TEXTO EXTRAÍDO

::::::::

Tras escribir mis dos últimos artículos sobre las vacaciones que he pasado en La Rioja, me di cuenta de que no había visitado ninguna bodega, lo que me llevó a reflexionar un poco sobre el tema, reflexiones que se reflejan en el siguiente artículo.
Un poco de historia
Dado que mi madre era riojana (de Cellorigo), pasé muchísimo tiempo en este pueblecito de La Rioja. Hasta donde mi memoria alcanza, una de mis primeras tareas cuando crecí era bajar a la hora de las comidas, con una jarra a la bodega. Allí la rellenaba desde una cuba o desde una cántara y la subía a la cocina para dar cuenta de ella durante la comida o la cena.
Desde temprana edad, cuando en la mesa me dejaban probar un poco del porrón o me servían un vasito de vino mezclado con agua, siempre he tenido curiosidad por ese mundo. Me fascinaba cómo de una simple uva se podía obtener algo tan diferente (y tan rico) a su fruto original.
Al ir creciendo, era típico de los jóvenes del pueblo, organizar los domingos por la tarde una merienda en alguna bodega. Allí me sorprendía comprobar cómo viñas que parecían idénticas y bodegas casi iguales, producían vinos tan distintos. Recuerdo que, cuando se decidía ir a la bodega de Abundio, me hacía especial ilusión: su vino me parecía el mejor de todos, ¡wow, incluso mejor que el de mi abuelo! (que me perdone abuelo si me lee desde algún sitio).
En 1989 llegué a Luxemburgo para trabajar en la Comisión Europea. Tuve la suerte de dar con compañeros que pertenecían a un club de vino. Ese club me abrió la puerta a la magia del proceso del vino y a la posibilidad de probar cosas completamente diferentes a las que conocía hasta entonces. Y claro… me enganchó para siempre.

::::::::

EN QUÉ CONSISTE
Indica, por favor, de qué pueblo de La Rioja era la madre de quien escribe el texto sobre el vino. El listado no guarda relación con el texto sobre el vino.

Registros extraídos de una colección
::::::::

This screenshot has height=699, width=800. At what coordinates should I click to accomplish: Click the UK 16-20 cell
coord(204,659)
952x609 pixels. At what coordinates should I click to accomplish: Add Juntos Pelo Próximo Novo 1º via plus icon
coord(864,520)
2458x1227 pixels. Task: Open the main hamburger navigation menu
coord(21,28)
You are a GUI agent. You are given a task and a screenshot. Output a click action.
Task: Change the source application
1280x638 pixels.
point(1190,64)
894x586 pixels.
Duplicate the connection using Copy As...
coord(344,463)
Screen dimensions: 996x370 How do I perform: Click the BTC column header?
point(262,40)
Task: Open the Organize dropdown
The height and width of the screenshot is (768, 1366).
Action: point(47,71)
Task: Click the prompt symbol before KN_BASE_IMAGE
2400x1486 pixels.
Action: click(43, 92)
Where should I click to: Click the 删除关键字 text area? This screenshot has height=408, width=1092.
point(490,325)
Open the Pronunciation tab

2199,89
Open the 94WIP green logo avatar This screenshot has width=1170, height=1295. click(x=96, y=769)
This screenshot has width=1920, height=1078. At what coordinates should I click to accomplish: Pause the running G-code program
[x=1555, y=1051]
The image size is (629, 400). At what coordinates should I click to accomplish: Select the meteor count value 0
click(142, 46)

::::::::

RESPUESTA
De Cellorigo.